HP : Elles sont pourtant bien présentes. Nous refusons d’être « encore un de ces soul band british ». Pour moi la soul c’est Otis ( Redding), James (Brown), des gens comme cela et la soul d’aujourd’hui parait bien loin de ces héros.
GC : À la maison, avec mes quatre frères et mes cinq sœurs, nos parents nous passaient toujours ces chansons de l’ère Motown. Si on avait écouté les Stones, je pense qu’on sonnerait comme eux.
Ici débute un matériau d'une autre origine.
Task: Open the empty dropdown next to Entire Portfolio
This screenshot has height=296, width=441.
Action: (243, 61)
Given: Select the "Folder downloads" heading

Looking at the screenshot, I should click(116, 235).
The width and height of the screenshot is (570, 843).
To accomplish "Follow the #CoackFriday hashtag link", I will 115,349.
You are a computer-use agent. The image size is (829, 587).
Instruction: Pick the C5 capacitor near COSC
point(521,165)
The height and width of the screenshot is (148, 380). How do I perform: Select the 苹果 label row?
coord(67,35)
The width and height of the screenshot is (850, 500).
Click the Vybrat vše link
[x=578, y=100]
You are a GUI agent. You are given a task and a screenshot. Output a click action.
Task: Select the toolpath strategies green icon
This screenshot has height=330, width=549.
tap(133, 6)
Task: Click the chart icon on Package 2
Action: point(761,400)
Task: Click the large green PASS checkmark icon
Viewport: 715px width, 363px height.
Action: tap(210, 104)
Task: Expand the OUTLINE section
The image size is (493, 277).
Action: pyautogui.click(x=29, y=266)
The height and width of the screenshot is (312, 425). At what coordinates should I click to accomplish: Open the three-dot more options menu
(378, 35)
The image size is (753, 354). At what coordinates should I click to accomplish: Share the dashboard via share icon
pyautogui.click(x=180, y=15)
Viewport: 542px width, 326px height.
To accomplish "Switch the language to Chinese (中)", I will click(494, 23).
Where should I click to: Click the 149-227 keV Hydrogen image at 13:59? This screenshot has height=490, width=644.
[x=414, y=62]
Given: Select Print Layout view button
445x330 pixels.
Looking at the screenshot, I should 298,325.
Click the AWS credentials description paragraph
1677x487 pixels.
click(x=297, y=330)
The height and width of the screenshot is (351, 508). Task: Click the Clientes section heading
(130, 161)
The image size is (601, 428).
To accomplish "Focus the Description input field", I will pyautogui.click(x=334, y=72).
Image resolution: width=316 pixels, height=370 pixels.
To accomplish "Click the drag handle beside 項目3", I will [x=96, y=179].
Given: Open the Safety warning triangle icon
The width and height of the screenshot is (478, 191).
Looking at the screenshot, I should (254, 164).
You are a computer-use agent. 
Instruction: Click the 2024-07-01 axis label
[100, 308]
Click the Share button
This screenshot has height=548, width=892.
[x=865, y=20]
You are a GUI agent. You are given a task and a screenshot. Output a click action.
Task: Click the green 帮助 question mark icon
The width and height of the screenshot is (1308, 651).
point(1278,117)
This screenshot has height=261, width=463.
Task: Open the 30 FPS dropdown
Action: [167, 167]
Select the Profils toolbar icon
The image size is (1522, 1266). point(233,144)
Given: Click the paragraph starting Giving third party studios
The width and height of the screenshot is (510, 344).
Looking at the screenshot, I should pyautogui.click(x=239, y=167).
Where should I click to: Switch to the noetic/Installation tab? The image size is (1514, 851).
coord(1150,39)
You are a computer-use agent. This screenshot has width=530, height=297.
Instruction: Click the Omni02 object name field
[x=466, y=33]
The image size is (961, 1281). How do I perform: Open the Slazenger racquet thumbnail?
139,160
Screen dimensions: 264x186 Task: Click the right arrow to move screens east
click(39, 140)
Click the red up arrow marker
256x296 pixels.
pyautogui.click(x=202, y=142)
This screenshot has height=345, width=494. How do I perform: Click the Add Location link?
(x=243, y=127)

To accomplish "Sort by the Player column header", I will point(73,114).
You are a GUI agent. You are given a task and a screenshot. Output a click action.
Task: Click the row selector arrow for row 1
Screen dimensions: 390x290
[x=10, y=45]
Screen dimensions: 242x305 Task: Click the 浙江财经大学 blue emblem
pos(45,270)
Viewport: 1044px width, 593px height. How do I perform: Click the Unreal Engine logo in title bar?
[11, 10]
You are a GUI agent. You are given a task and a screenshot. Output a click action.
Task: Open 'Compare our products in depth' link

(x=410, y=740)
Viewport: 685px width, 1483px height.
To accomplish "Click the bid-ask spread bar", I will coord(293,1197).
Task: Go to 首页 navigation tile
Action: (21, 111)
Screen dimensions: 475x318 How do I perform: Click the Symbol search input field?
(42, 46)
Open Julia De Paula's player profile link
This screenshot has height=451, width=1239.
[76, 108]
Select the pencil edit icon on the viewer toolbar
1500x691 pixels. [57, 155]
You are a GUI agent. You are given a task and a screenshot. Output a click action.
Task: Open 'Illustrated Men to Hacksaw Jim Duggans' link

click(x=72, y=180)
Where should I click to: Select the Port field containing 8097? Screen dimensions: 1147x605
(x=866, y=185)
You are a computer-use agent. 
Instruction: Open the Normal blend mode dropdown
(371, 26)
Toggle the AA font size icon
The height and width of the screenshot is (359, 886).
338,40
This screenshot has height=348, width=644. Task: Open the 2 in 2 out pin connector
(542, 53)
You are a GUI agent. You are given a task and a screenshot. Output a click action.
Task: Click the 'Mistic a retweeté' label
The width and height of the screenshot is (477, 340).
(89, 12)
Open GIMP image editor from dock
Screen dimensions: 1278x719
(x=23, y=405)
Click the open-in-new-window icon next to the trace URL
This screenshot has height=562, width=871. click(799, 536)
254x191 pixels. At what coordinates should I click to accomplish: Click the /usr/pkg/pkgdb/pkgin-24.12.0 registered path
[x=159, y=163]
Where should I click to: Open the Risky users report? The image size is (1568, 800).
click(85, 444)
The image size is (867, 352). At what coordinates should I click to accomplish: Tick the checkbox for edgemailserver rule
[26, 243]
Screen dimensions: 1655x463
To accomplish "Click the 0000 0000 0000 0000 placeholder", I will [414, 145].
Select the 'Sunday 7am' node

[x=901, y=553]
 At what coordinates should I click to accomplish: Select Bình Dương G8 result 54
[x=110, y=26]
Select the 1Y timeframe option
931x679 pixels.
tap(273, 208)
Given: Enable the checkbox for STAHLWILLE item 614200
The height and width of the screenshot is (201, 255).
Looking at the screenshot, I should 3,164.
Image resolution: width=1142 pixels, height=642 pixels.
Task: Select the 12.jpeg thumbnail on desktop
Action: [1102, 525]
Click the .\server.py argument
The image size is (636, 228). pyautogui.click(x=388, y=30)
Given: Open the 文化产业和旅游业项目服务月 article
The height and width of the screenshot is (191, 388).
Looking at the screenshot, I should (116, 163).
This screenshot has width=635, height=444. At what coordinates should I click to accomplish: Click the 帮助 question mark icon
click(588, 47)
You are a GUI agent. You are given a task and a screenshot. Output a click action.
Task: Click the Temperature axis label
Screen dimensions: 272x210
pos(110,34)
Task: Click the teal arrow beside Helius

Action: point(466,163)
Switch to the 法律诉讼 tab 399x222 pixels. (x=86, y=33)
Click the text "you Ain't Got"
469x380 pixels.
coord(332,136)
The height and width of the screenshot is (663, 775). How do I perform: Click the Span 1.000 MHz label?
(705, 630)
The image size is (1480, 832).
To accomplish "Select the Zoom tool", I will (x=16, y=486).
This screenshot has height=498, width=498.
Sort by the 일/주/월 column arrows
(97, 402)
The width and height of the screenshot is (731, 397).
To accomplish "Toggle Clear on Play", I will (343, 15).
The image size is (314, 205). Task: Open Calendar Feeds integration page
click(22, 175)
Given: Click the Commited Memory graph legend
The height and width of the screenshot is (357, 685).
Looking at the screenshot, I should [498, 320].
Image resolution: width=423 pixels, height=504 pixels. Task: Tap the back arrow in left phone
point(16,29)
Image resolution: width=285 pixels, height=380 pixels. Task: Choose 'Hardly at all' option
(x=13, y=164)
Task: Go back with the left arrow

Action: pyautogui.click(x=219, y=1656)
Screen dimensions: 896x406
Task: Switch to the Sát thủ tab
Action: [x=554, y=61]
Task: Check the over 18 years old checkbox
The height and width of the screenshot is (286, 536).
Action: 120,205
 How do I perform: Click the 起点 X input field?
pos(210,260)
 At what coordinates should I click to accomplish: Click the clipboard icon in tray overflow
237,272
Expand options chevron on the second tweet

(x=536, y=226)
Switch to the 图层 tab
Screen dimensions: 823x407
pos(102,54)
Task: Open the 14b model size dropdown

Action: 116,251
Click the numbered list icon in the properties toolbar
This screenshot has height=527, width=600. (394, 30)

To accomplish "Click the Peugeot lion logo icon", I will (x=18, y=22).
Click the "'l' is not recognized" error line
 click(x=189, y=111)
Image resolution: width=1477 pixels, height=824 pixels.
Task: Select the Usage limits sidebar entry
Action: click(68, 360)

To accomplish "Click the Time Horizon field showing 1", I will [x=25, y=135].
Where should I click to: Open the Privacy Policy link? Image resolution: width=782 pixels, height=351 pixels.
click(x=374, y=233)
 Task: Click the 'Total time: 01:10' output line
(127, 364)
HP : Lorsque j’ai rencontré les frangins, ils chantaient depuis toujours de la soul a capella. Aujourd’hui avec les Christians, nous avons dépassé ce stade et nous projetons activement dans notre musique toutes sortes d’influences. Je sais que tous les groupes de soul anglais du moment doivent raconter la même chose, mais ça ne s’entend pas beaucoup dans leur musique. Prend Red, Mick Hucknal, dans toutes ses interviews, il décrit sa mirifique collection de…reggae, mais elle ne déteint pas vraiment sur ce qu’il fait, on va dire.
À la télé, dans les canards, les vidéos, vous portez partout et sans cesse vos Ray Bans ; c’est une question d’image de marque ?
GC : (un poil furibard) Excuse-moi partner, mais ce ne sont pas des lunettes de soleil, mais des lunettes de vue. Mon œil gauche est très sensible à la lumière !
Et je présume que ton frère et le reste du groupe ont attrapé la même maladie ?
GC : Non, eux ils aiment juste cela. Quant à moi, je n’allais pas porter un verre fumé et l’autre non, ça fait crétin.
Vous cultivez aussi un certain mystère !
GC : Cela se pourrait bien. Mais tout cela ne doit pas nous éloigner de ce qui compte le plus : la musique. Les Christians ne sont pas nés juste pour contenter n’importe quel putain de journaliste. On est là pour tous ceux qui ont payé pour notre disque et pour nous voir sur scène. »
T’inquiètes, Garry, moi je veux bien payer ma place. La « Liversoul » des Christians vaut bien une poignée de dollars. À ce propos Henry Christian. Priestman a un conseil à offrir à tous les jeunes groupes qui souhaitent les imiter :
« Faites comme nous, expédiez vos cassettes de la Poste Centrale de Liverpool. Lorsque les radios et les maisons de disques découvrent le cachet postal, ils écoutent la maquette avec deux fois plus d’attention ! ».